In general, HH is characterized by low production of the iron-hormone hepcidin. As a consequence, progressive iron accumulation in the body occurs which if left untreated can damage organs and cause life-threatening complications. Common symptoms include joint pain, chronic fatigue, skin discoloration, that are accompanied by liver abnormalities and various metabolic problems. Some individuals may have mild health problems, while others may face serious complications, including endocrine problems and liver cancer.
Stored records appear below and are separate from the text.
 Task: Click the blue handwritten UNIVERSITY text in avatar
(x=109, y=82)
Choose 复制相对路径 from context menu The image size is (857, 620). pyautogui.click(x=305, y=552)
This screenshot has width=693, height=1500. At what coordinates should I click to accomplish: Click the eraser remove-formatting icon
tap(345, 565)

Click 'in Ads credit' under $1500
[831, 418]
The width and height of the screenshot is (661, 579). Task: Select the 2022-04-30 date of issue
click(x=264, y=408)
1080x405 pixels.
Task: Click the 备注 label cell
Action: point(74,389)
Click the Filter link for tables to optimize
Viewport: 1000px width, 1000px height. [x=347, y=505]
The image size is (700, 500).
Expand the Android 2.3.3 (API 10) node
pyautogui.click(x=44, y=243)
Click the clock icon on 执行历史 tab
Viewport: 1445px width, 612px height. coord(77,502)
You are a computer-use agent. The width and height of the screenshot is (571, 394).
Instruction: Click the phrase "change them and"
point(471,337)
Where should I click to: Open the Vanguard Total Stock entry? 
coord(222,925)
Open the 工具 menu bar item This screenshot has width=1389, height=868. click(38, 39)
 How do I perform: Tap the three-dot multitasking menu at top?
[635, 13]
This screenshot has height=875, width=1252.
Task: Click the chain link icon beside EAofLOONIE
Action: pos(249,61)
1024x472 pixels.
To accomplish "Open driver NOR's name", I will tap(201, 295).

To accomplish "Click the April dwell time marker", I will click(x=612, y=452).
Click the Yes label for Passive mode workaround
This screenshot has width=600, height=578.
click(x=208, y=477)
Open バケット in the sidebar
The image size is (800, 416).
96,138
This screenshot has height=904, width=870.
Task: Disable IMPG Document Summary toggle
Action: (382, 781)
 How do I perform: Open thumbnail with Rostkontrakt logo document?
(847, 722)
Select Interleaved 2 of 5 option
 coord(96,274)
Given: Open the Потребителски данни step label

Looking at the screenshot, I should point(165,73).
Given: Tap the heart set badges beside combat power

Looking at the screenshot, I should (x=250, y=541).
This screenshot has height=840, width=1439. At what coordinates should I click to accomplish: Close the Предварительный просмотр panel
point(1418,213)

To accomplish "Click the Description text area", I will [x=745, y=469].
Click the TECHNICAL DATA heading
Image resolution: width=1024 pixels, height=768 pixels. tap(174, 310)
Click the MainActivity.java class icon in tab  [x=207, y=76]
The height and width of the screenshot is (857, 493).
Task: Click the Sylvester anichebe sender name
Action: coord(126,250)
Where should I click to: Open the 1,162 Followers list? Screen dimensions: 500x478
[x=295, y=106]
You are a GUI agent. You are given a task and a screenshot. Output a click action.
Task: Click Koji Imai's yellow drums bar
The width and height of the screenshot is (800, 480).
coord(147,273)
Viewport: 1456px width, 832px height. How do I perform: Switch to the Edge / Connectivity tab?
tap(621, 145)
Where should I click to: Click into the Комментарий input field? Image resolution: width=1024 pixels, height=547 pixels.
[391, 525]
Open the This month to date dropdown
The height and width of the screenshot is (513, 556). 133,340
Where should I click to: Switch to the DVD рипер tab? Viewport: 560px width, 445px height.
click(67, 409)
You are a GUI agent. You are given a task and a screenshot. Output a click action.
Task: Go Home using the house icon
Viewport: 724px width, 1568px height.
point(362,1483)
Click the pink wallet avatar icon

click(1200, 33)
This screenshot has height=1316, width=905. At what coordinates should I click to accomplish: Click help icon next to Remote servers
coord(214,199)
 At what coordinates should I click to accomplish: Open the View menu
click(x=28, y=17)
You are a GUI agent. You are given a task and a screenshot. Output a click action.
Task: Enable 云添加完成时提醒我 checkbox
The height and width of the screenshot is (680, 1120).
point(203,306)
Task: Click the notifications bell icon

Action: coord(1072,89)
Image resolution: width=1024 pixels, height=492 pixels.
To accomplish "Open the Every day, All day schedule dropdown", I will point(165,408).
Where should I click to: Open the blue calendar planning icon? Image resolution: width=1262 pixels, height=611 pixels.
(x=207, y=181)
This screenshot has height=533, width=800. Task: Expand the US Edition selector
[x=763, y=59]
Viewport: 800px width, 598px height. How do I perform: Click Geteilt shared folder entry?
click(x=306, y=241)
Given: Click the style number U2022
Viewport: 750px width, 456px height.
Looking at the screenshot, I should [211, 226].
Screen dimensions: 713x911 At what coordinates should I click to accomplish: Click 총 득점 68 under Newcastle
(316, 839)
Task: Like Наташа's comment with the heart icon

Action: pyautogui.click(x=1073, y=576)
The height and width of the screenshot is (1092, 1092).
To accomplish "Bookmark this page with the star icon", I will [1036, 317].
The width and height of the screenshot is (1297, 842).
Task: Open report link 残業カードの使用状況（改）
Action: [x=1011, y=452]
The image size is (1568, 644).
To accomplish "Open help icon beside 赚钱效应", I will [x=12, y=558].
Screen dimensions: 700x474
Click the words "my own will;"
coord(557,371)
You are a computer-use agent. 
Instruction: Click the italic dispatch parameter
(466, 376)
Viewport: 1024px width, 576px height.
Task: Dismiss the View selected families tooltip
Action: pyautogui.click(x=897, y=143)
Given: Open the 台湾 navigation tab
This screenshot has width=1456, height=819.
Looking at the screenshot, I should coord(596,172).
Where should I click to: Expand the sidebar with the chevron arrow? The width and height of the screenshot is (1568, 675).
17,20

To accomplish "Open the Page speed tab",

Symptomatic treatment options include removal of excess iron in order to help prevent organ damage and chronic disease.
Although iron is an essential mineral required by our body for numerous physiological processes, its levels must be maintained within a defined range to prevent its deficiency, as in anemia, or excessive accumulation, as present in HH.
Vujic-Spasic Lab: https://www.uni-ulm.de/en/nawi/cme/research/vujic-spasic-lab/
Hereditary Hemochromatosis: https://medlineplus.gov/genetics/condition/hereditary-hemochromatosis/
Major hurdles encountered by rare disease patients:
- Low number of specialized diagnosticians and difficult reach of specialized centers;
- Little availability of disease specific treatments- these are often not available or have limited therapeutical opportunities.
Measures taken in the EU and Germany to tackle rare diseases burden:
- Improvement of information among families and doctors.
- Advancement in training and education of medical personnel, development of early diagnostic procedures.
- Increased research funding programs for rare diseases by the BMBF for the development of numerous research networks for rare diseases, that combine the expertise of clinicians and scientists: Translationsorientierte Forschung zu seltenen Erkrankungen, https://www.research4rare.de.
- Development of rare disease specific therapies (drugs repurposing and/or novel libraries).